WHAT YOU WILL DO: Identify, in the records below, every line where the string "star" appears, and copy each such line.

── SOURCE DATA

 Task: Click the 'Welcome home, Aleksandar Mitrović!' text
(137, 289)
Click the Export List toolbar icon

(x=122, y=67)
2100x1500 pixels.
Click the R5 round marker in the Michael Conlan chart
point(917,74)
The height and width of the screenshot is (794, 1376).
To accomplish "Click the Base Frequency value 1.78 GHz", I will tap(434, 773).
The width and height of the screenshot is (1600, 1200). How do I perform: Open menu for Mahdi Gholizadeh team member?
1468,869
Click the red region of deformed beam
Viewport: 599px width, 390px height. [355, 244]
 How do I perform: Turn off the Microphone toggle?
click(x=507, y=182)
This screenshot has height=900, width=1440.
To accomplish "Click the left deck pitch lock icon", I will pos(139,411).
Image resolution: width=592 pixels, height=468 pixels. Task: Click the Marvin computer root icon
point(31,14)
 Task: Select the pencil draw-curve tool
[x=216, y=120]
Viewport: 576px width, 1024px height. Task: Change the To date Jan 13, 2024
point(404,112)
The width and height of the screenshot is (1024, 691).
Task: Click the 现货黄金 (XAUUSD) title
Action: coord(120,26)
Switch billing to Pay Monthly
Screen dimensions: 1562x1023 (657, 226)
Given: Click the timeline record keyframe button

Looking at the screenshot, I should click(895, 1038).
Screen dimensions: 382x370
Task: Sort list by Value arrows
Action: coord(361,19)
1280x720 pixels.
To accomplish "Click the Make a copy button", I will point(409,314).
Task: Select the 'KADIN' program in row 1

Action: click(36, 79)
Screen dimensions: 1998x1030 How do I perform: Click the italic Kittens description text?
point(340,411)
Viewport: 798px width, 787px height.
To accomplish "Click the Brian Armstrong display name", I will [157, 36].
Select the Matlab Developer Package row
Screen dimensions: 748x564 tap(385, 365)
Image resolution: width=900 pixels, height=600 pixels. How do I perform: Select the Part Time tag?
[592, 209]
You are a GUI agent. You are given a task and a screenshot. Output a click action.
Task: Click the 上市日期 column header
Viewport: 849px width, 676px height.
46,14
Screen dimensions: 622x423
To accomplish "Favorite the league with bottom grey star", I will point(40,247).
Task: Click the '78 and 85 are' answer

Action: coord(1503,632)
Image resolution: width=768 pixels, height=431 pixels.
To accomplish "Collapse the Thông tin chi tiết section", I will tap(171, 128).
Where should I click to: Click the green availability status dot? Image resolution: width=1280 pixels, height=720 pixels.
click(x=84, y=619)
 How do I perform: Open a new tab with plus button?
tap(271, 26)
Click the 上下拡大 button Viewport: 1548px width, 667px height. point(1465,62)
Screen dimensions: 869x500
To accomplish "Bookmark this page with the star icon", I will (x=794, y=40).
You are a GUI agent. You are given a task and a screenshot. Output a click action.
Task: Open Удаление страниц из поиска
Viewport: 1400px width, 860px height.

────

SOLUTION TO THIS PROBLEM:
To accomplish "Favorite the league with bottom grey star", I will point(40,247).
To accomplish "Bookmark this page with the star icon", I will (x=794, y=40).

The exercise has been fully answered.